Congenital familial long QT syndrome - diagnostic problems
Katarzyna Bieganowska1, Maria Miszczak-Knecht1, Joanna Rękawek1, Maria Borucka-Mankiewicz2, Monika Brzezińska-Paszke1, Katarzyna Pręgowska1, Adam Gałązka3
Congenital long QT syndrome (LQTS) is characterized by prolongation of the QT interval and T wave abnormalities on electrocardiogram (ECG). The prolongation of QT interval (manifestation of prolongation of ventricular repolarization) predisposes to syncope, seizure and sudden cardiac death due to typical polymorphic ventricular tachycardia torsade de pointes or ventricular fibrillation. Long QT syndrome may associate with deafness as Jervell and Lange-Nielsen syndrome, described in 1957, which is very rare and later described Romano-Ward syndrome without deafness affecting 1 in 2500-5000 persons. LQTS is hereditary disorder, genetically heterogeneous, caused by mutations in specific cardiac ion channel genes. The most prevalent form of LQTS is LQT1 with mutation on KCNQ1 gene encoding cardiac potassium IKs channel protein.
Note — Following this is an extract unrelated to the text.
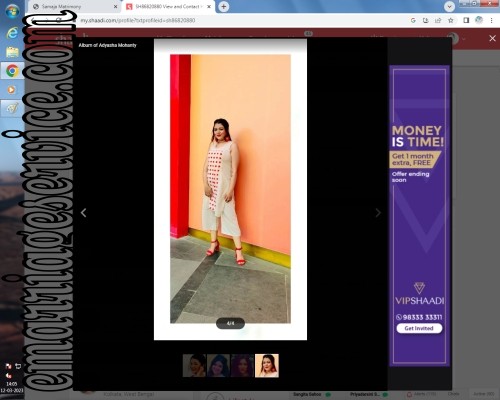This screenshot has height=400, width=500.
Task: Show the previous album photo arrow
Action: point(84,213)
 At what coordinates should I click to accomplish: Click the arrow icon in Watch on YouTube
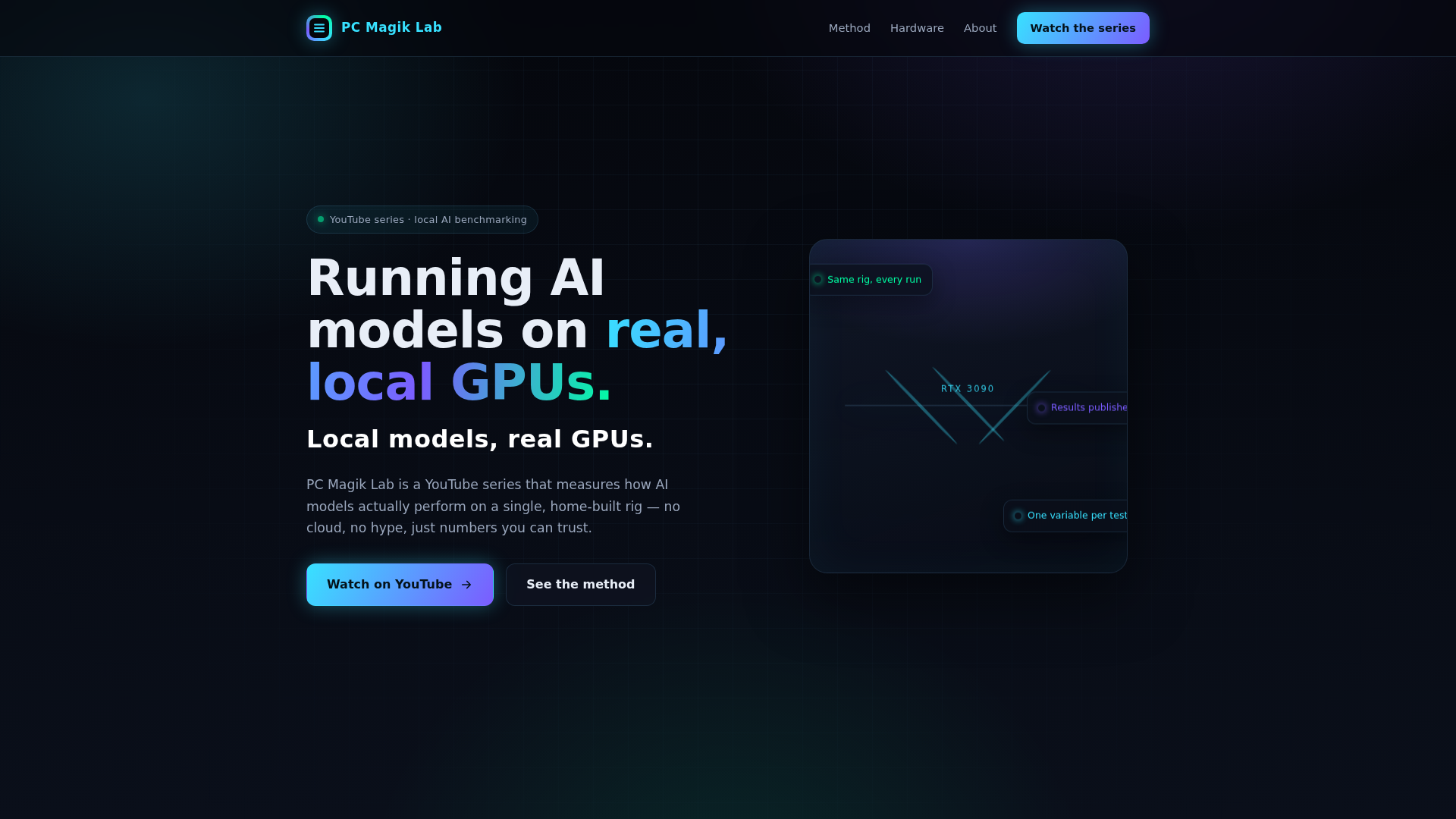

The result of the mutation is incorrect function of the channel. Genetic tests are important for identification of a mutation. Diagnosis of long QT syndrome may be difficult and sometimes we need several recorded electrocardiograms to find QT interval prolongation. The Schwartz and Moss clinical criteria may be steel useful for LQTS diagnosis. Beta-blockers are effective in patients with long QT syndrome and should be administered at diagnosis. Patients should avoid as physical and emotional stresses, as drugs prolonged corrected QT interval. It is necessary to examine the family members. We present a patient with genetically documented familiar LQT1 syndrome. Diagnostic problems, symptoms and therapy are discussed.